Mengingat referensi yang kami ketahui dari Kementerian Pendidikan Dasar dan Menengah (Kemendikdasmen) menegaskan bahwa pelaksanaan Program Revitalisasi PAUD Tahun 2026 harus dijalankan secara akuntabel, transparan, dan sesuai petunjuk teknis guna memastikan dana bantuan dimanfaatkan tepat sasaran untuk peningkatan layanan pendidikan anak usia dini.
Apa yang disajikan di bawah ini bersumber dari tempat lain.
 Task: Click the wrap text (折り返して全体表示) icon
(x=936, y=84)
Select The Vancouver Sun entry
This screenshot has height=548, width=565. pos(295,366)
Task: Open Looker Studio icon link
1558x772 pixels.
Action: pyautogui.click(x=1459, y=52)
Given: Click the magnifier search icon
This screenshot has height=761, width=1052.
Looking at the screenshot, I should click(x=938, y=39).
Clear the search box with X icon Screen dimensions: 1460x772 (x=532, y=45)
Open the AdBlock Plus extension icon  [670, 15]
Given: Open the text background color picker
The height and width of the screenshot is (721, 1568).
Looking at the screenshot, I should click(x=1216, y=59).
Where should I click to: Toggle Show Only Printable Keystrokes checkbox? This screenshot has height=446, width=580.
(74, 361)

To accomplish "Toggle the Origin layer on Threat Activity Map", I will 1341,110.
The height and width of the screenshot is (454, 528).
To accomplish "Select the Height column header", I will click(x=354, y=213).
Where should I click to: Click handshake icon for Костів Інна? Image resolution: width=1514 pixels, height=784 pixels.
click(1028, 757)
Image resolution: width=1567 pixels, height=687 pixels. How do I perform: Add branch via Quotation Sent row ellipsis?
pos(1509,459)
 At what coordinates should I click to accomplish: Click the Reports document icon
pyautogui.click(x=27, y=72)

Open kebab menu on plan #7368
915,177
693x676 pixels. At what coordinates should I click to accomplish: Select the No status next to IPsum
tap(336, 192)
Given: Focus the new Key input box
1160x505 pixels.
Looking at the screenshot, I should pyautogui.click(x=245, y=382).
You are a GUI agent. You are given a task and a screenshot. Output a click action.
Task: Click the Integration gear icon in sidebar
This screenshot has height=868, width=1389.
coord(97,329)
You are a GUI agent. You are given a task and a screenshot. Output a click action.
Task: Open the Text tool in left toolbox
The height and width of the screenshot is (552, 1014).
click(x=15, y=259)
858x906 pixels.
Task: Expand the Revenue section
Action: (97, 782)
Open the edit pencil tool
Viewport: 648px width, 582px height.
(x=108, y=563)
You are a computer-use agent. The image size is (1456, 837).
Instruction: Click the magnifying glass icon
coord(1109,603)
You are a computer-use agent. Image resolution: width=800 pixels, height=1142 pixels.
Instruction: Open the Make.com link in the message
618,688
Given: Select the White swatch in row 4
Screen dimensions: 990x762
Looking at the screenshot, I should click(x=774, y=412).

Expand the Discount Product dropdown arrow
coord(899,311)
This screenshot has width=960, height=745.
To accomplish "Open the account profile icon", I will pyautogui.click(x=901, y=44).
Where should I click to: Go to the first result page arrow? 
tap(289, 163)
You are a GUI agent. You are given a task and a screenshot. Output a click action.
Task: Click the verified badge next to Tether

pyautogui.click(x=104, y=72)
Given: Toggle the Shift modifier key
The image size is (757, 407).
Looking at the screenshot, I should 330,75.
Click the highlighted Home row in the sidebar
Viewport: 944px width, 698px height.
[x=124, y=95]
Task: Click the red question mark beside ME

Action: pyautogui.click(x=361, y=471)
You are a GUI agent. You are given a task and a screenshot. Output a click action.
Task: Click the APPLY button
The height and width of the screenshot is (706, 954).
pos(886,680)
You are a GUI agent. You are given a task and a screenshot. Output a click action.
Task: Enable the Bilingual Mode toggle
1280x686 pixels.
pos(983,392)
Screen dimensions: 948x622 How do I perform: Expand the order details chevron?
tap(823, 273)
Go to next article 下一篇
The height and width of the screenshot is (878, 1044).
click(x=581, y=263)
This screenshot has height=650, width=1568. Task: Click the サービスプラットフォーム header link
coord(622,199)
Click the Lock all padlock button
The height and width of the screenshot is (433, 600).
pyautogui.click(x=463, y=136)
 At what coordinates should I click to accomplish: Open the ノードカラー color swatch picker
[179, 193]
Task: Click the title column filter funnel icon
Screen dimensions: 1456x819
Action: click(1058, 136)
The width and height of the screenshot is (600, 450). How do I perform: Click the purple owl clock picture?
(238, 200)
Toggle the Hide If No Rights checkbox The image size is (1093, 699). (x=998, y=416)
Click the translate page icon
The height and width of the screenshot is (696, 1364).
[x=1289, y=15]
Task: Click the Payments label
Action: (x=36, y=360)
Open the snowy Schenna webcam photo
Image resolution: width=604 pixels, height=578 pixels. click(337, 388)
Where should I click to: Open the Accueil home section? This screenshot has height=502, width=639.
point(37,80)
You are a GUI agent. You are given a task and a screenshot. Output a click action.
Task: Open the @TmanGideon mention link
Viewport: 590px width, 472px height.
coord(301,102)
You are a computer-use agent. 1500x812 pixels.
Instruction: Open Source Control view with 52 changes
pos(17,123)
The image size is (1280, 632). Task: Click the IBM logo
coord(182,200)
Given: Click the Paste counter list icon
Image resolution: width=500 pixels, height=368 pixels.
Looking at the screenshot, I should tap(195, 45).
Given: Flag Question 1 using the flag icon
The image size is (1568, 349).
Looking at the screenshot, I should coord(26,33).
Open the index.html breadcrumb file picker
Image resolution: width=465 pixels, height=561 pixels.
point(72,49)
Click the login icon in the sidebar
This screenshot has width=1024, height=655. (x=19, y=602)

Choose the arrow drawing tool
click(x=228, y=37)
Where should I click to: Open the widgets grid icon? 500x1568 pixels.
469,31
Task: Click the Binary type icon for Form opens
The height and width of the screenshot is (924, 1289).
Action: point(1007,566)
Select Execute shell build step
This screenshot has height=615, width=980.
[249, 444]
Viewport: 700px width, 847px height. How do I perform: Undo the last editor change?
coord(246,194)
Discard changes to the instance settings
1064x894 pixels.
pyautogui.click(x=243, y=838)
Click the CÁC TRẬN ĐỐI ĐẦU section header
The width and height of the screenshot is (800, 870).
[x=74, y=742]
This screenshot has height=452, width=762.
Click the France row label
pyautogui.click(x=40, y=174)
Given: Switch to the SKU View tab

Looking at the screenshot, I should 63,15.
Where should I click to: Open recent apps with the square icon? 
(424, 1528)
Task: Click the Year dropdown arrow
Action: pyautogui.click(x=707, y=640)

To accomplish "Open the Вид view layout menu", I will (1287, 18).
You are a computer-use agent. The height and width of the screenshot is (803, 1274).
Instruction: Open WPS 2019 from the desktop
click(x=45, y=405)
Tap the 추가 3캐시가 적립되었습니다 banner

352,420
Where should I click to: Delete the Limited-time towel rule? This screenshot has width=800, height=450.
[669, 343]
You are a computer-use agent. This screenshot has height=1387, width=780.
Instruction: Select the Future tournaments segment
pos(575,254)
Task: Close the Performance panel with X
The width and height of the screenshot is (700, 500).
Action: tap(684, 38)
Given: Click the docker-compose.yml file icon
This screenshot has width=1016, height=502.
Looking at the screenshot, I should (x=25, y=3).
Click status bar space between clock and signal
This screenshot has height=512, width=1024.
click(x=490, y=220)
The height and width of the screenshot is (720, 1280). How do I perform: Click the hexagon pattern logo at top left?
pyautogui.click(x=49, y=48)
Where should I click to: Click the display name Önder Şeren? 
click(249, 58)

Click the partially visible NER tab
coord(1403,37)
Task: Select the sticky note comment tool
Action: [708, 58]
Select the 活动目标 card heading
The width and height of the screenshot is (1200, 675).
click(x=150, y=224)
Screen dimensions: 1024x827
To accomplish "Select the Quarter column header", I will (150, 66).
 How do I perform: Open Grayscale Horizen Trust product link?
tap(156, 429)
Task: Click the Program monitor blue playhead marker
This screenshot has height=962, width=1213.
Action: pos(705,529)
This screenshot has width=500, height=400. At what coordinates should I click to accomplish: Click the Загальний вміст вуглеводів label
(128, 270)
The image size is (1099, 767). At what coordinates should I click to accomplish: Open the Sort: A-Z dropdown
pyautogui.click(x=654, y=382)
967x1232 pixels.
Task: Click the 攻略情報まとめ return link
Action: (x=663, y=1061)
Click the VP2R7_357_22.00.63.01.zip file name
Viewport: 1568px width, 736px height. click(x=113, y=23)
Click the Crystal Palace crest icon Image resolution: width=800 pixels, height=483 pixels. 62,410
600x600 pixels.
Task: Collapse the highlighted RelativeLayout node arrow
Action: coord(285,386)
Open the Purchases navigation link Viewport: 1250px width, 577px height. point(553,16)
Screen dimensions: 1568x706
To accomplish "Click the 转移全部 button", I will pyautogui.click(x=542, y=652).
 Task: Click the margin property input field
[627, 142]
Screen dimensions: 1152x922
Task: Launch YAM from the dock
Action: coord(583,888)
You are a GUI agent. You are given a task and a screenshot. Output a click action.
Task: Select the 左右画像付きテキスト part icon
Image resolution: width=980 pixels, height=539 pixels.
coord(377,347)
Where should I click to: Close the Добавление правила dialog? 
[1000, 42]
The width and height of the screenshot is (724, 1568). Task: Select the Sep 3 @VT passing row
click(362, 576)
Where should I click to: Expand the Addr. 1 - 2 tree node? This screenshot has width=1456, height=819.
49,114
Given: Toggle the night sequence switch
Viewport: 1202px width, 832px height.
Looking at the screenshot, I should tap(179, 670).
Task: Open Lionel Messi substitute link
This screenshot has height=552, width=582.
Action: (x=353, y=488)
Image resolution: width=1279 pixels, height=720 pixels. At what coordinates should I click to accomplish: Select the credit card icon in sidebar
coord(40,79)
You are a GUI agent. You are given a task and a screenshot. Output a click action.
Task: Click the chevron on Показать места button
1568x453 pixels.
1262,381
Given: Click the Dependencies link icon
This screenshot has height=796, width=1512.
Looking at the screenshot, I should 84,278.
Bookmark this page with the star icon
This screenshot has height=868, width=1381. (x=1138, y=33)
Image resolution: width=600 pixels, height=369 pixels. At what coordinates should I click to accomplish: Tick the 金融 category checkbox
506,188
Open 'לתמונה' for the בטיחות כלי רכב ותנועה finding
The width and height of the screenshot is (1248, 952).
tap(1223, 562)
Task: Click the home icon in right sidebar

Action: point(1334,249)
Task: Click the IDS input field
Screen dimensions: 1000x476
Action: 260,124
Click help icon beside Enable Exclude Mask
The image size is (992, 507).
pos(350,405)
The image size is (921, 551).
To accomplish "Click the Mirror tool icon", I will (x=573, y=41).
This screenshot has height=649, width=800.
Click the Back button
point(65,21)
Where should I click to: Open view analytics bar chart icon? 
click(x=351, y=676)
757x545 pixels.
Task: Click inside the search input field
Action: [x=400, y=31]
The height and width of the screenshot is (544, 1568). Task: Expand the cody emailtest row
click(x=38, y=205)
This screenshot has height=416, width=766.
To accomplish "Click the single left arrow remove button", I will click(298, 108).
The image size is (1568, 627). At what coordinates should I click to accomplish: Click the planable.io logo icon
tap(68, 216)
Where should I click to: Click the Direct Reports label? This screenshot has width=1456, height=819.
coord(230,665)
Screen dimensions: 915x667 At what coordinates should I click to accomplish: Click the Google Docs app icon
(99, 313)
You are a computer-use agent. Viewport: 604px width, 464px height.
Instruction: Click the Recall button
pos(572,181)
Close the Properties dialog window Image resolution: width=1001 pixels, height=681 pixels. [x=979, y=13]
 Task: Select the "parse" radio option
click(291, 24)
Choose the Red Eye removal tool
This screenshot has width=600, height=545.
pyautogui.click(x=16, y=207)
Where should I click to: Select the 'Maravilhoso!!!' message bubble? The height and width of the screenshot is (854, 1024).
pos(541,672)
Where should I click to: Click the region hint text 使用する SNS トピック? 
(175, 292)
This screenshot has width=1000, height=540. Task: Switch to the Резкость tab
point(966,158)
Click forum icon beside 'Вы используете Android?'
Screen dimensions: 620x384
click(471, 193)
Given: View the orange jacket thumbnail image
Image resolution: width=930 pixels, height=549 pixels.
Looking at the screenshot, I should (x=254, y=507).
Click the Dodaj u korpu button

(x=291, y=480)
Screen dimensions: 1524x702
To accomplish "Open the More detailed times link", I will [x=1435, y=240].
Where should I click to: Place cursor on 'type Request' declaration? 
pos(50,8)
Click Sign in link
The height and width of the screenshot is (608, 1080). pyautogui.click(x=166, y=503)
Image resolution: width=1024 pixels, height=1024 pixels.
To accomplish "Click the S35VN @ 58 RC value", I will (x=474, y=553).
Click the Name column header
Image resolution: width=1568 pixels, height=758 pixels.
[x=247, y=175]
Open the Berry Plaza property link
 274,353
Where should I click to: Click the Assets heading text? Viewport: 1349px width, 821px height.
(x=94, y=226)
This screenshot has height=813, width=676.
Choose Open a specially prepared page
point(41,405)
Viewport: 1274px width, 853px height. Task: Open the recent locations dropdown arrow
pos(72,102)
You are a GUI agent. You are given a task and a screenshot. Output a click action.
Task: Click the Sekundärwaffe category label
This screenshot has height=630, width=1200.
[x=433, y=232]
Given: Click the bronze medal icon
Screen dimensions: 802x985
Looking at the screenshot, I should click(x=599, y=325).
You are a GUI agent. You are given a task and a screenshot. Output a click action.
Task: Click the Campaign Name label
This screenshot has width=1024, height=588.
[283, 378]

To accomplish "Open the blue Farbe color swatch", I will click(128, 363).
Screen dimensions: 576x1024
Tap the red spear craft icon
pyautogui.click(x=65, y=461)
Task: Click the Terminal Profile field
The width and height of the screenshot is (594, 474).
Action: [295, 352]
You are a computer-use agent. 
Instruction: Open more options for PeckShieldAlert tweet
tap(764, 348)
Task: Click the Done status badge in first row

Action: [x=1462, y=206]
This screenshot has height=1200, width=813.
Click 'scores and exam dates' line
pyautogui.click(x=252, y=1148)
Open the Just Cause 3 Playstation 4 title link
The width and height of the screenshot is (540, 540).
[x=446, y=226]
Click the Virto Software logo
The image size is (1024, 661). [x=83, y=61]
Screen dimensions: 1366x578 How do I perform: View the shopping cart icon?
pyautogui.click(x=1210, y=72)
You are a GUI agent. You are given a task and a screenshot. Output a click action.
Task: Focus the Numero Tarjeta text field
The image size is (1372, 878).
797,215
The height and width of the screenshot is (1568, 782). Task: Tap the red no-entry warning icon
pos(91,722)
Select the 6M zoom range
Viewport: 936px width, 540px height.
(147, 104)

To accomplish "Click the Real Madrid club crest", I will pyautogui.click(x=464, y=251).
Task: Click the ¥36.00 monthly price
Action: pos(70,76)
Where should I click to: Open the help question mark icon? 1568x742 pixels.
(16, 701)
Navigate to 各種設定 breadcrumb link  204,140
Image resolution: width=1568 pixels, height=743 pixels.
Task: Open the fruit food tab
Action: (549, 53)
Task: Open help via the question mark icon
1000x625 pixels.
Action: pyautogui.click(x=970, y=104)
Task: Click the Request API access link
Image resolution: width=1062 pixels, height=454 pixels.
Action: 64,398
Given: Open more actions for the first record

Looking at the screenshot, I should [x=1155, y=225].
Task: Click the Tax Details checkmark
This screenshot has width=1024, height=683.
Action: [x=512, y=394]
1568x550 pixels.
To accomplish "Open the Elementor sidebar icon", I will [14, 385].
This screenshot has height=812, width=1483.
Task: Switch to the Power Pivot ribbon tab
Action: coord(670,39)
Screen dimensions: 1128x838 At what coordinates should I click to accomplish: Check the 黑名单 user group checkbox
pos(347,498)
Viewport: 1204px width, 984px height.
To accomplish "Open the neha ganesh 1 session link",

Pembangunan revitalisasi dilakukan secara swakelola dan harus melibatkan unsur masyarakat seputar sekolah.
Karena dokumen PKS ditandatangani oleh Kepala Sekolah maka harus memastikan pelaporan program ini secara akuntabel, amanah dan sesuai ketentuan hukum dan juknis yang diberikan. Pelaksanaan pekerjaan harus swakelola tidak dikontrak kepihak ketiga lagi karena jika pihak kontraktor bermasalah yang bertanggung jawab tetap Kepala Sekolah. Penegasan tersebut disampaikan Sekretaris Direktorat Jenderal Pendidikan Anak Usia Dini, Pendidikan Dasar, dan Pendidikan Menengah, Dr. Eko Susanto, S.E., M.Si., dalam kegiatan Finalisasi Dokumen Perencanaan dan Penandatanganan Perjanjian Kerja Sama (PKS) Program Revitalisasi PAUD Tahun 2026 Angkatan 16 di Jakarta Barat, Kamis (21/5/2026).
Jika kepala sekolah tidak paham masalah fisik bangunan, solusinya bukan dialihkan ke pihak ketiga, melainkan didampingi oleh tim teknis, konsultan pengawas, dan fasilitator provinsi dari perguruan tinggi.
Meskipun sudah jelas diatur oleh undang-undang, Namun penerapan Keamanan dan Keselamatan Kerja (K3) pada pelaksanaan pekerjaan proyek di lingkungan kerja sebagai Standar Operasional Prosedur (SOP) seringkali terabaikan. Terpantau para pekerja terlihat dibiarkan saja tanpa memakai rompi, sarung tangan,safety boots, maupun Helm proyek sebagai Alat Pelindung Diri (APD).